C'est à l'acte V que la critique atteint son point culminant. Dom Juan annonce à son père, Dom Louis, qu'il s'est « converti » et embrasse la dévotion. Mais dans la scène 2 du même acte, il confie à Sganarelle que cette conversion n'est qu'une tartufferie — le mot est de lui — et un stratagème pour éviter les poursuites tout en préservant sa liberté. Il décrit avec une précision cynique comment l'habit du dévot permet de tout faire en toute impunité, transformant l'hypocrisie en vice à la mode.

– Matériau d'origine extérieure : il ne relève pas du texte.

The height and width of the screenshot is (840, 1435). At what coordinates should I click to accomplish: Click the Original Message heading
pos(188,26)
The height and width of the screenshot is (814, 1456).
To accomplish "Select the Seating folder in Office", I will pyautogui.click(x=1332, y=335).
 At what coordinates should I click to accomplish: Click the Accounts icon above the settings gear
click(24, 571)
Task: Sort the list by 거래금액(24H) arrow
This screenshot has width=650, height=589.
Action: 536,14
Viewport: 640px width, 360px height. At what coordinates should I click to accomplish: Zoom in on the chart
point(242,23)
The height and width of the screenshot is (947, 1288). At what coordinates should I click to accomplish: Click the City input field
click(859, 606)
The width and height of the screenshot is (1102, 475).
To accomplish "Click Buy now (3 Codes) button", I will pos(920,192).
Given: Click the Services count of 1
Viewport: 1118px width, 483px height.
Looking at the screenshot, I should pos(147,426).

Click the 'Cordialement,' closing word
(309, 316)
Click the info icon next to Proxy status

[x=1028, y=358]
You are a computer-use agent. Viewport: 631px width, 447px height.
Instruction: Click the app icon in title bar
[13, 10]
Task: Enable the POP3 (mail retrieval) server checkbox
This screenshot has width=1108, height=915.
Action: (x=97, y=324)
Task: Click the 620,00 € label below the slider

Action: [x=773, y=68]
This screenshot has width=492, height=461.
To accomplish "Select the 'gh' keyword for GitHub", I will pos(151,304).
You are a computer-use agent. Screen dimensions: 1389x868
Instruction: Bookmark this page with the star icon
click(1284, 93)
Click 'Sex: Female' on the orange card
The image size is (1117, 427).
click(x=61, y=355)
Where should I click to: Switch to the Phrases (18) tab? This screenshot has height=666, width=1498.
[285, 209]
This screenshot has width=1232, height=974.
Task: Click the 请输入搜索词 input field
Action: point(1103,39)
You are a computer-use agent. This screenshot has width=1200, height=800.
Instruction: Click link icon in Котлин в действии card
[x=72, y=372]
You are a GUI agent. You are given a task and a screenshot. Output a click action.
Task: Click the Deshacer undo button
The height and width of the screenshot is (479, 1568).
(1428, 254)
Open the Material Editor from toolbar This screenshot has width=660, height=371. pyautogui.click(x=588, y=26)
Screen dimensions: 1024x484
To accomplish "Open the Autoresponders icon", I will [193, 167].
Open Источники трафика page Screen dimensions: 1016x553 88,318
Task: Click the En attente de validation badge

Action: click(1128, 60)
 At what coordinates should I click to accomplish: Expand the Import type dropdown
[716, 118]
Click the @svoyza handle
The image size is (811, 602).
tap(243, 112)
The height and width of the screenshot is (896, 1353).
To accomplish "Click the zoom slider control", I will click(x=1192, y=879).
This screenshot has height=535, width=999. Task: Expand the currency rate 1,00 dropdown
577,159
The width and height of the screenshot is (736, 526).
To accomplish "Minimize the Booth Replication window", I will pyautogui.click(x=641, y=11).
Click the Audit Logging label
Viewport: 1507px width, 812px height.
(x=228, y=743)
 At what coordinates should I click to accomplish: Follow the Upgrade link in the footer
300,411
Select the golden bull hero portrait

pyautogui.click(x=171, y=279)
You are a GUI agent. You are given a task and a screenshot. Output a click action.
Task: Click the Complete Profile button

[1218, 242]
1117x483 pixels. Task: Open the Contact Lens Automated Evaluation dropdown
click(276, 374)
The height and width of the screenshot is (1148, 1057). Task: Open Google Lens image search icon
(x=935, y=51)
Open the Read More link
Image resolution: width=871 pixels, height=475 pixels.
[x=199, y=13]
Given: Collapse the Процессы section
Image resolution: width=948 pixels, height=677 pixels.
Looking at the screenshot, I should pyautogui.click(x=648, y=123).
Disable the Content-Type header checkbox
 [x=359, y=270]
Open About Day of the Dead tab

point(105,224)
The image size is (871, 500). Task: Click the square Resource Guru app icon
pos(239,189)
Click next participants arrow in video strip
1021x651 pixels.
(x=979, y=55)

Cette scène est déterminante : Molière y formule, par la bouche même du libertin, une charge frontale contre la dévotion hypocrite. Dom Juan ne devient pas meilleur ; il devient stratège. Et en adoptant le masque que la société valorise, il révèle que ce masque était déjà porté par d'autres avant lui.

Une société complice

Le dénouement — la mort de Dom Juan foudroyé par la statue du Commandeur — pourrait sembler rétablir l'ordre moral. Mais la dernière réplique de Sganarelle, qui pleure ses gages perdus plutôt que son maître, signale que la leçon n'a pas été entendue. L'hypocrisie survive au libertin : elle est structurelle, non individuelle. Molière suggère que ce n'est pas Dom Juan qui est le vrai danger, mais la société qui récompense ceux qui savent mieux que lui dissimuler leurs vices.